Thousands of men, women and children swarmed downtown Sioux Falls Saturday for the South Dakota Women’s March.
Cries of “the people united will never be divided” and “black lives matter” rang out across Dakota Avenue as the procession made its way from Carnegie Town Hall to Minnehaha Courthouse.
Among the crowd of 2,500 citizens of South Dakota and surrounding states, were students from South Dakota State. They marched under different banners, but the message was resoundingly the same.
“We’re here to march for women’s equality and equality for all,” said Claire Garduno, sophomore entrepreneurial studies major and secretary of the SDSU Feminist Equality Movement.
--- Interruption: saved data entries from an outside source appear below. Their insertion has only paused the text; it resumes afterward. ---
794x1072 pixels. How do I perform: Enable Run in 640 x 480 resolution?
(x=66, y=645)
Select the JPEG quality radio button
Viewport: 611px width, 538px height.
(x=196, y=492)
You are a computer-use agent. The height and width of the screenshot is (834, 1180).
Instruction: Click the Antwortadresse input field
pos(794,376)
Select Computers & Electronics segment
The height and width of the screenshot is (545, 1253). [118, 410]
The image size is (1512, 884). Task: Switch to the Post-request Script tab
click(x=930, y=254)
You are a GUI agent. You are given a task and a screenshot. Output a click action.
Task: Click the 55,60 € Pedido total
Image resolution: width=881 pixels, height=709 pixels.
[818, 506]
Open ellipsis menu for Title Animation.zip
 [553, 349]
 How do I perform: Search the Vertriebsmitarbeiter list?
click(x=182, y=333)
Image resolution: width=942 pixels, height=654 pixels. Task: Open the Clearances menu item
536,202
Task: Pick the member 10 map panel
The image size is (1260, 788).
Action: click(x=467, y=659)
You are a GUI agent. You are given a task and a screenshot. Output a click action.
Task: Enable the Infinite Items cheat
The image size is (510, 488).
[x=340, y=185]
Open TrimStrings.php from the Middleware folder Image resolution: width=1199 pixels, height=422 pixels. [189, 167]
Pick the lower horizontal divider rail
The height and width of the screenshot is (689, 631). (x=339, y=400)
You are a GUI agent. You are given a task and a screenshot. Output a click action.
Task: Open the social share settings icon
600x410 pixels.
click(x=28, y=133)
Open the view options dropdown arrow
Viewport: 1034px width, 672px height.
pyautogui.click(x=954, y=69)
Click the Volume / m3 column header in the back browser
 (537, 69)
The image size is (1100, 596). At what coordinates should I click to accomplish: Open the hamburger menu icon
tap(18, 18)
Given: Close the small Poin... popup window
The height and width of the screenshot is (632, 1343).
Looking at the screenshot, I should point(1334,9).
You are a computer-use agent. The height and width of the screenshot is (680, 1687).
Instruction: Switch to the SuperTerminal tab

Garduno is one of the 14 members of FEM who carpooled from campus.
“I think it’s good to get out and see how much this community can really come together and show the pride we have for the equality we want,” she said. “It’s a really great movement that’s going on nationwide.”
Sioux Falls Mayor Mike Huether was one of multiple speakers ranging from local politicians to a single mother who emigrated to the United States from Africa. They all expressed the need to vote, and their pride for being amongst people marching under a banner of equality.
“When you vote, you have to vote based on what is right for you and the causes you care about, versus the party you are associated with,” Huether said. “This has been a challenge for our great state of South Dakota … but we can change that, and you’re making that happen here today.”
According to South Dakota Dashboard, in 2016 just 31 percent of South Dakotans ages 18 to 24 voted. It was the lowest participation rate by age in the state.
“I don’t think college-aged people realize how much (voting) will affect them,” Garduno said.
Garduno said it is “shocking” how many college students she meets who aren’t educated or involved in politics and don’t care to get involved.
“The sad part is people should care — regardless of your position. It is really important because we are the future,” she said. “We are the people, we’re supposed to have a say in what happens with our country. When people don’t care about it and don’t want to educate themselves, it creates a lot of imbalance.”
President of FEM and sophomore political science major Alexis Dooley agreed, comparing campus culture to a “bubble,” where students are relatively unaffected by laws that are passed.
The two are optimistic, though, and believe this year’s march in Sioux Falls showed a “fire building in activism.”
“We’re the generation that’s going to make a change,” Dooley said. “(The march) is representing the future and what we want the future to look like.”